People who know Sharpless say that you can’t get a true sense of who the man is by reading his papers and learning about his science. “You really have to interact with him and experience his wisdom one on one,” Scripps Research’s Phil Baran says. “He is incredibly kind and warm but also very shy at times. He prefers chemicals to people. Discussions with him can go for hours if you keep it to chemistry.”
“His encyclopedic knowledge of everything synthetic can be challenging to keep up with and a little intimidating,” says Gary Siuzdak, another colleague at Scripps. “So many of my memories of him start with a visit to his office to quickly drop something off, or to ask his thoughts, and 3 minutes turned into 3 hours of a controlled tornado of ideas and excitement.”
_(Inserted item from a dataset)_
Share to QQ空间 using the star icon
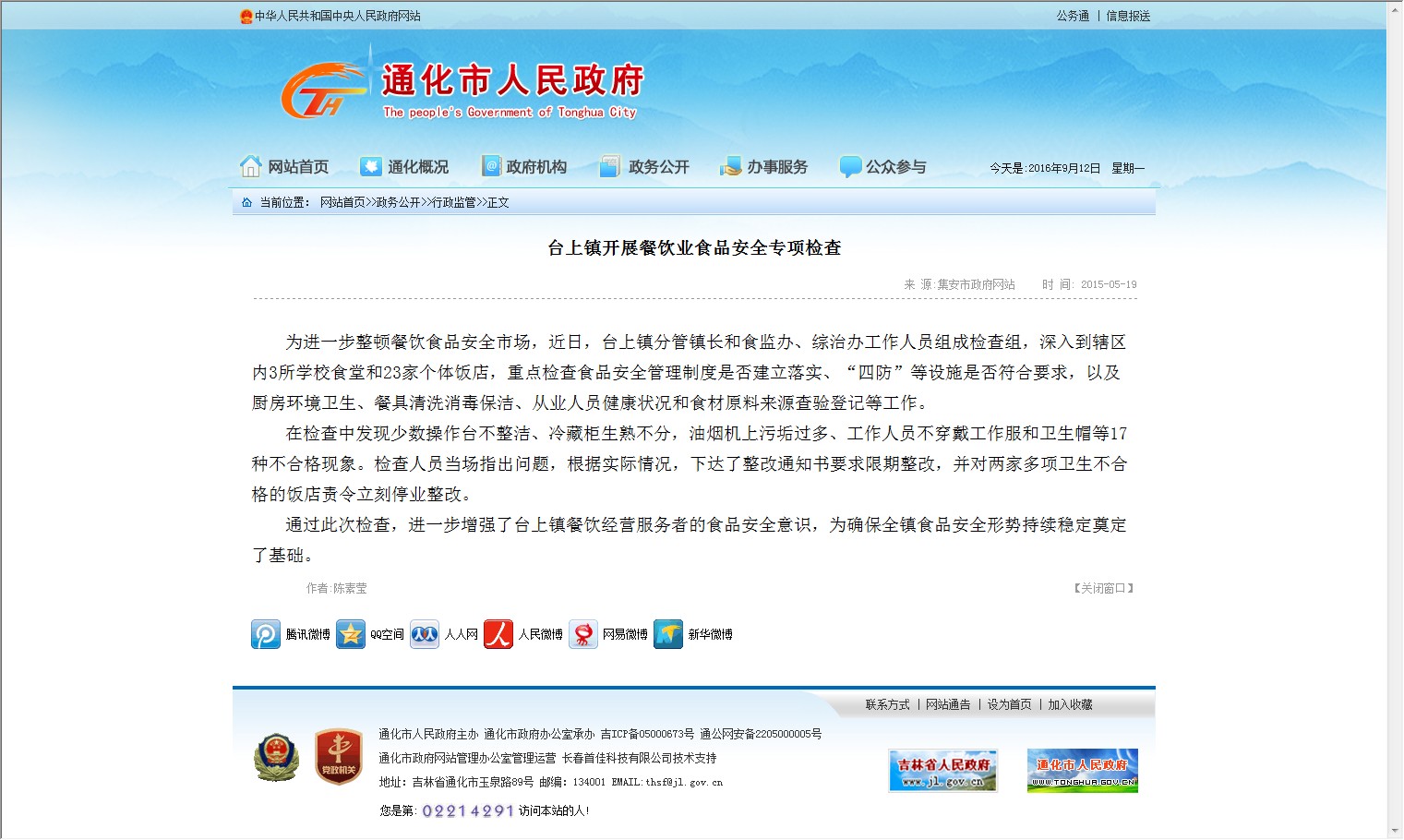Image resolution: width=1404 pixels, height=840 pixels. pyautogui.click(x=351, y=634)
That’s not to say Sharpless is without his flaws. He would be the first to admit that he’s not a great public speaker. And the way his brain is wired makes it tough for him to focus on one thing. Despite his shortcomings, his friends and colleagues all say that he’s got a good heart and is generous to a fault.
MIT’s Stephen L. Buchwald recalls going to Sharpless’s office during Buchwald’s early years as a professor at the institute. Buchwald noticed that Sharpless had the prized book series Comprehensive Organometallic Chemistry, which in 1985 cost several thousand dollars—money Sharpless had paid from his personal funds. Buchwald says he told Sharpless he was impressed he owned the expensive series. “The next day when I got into my office he had taken the whole series and put it on my desk and given it to me,” Buchwald says. “Later, it turns out, he needed it back. But instead of asking me to give it back, he bought another set.”
One of Sharpless’s current graduate students, Gencheng Li, tells how when he arrived at Scripps, he didn’t know how to swim. When Sharpless learned of this, he signed Li up for sessions with a swim coach, telling him that he couldn’t live in San Diego and not know how to swim.
While Sharpless has a reputation for being hands off as a mentor, his students say they learned by following his example. “Risk taking was always safe in Barry’s lab,” says Antonella Converso, director in Merck & Co.’s Discovery Chemistry Department in West Point, Pennsylvania, who did her PhD with Sharpless at Scripps from 1998 to 2003. “You always could go in and say, ‘I tried this and it didn’t work,’ and there would be no repercussions for trying ambitious reactions. That taught me that the good science is not on the beaten path. The good science is in the ideas that are sideways. You just have to keep going with your eyes open and not be afraid to fail.”
COVER STORY
Meet 2019 Priestley Medalist K. Barry Sharpless, the molecule whisperer
“People say that he has incredible intuition, but I don’t think that does him justice,” Harvard’s Jacobsen says. “I think it’s much more than intuition. He knows how to think in ways that other people simply can’t.”
“Somebody as successful as Barry, and someone who seems to do it so effortlessly, provokes a lot of envy in his competitors,” says Julius Rebek, Sharpless’s longtime friend and colleague at Scripps. “I think Barry has shown time and time again that he comes up with these useful, groundbreaking milestones. His inventive methodologies have endured and enriched generations of chemists.” The Priestley Medal, Rebek says, is “an apt recognition of his huge body of work and its service to the chemical community.”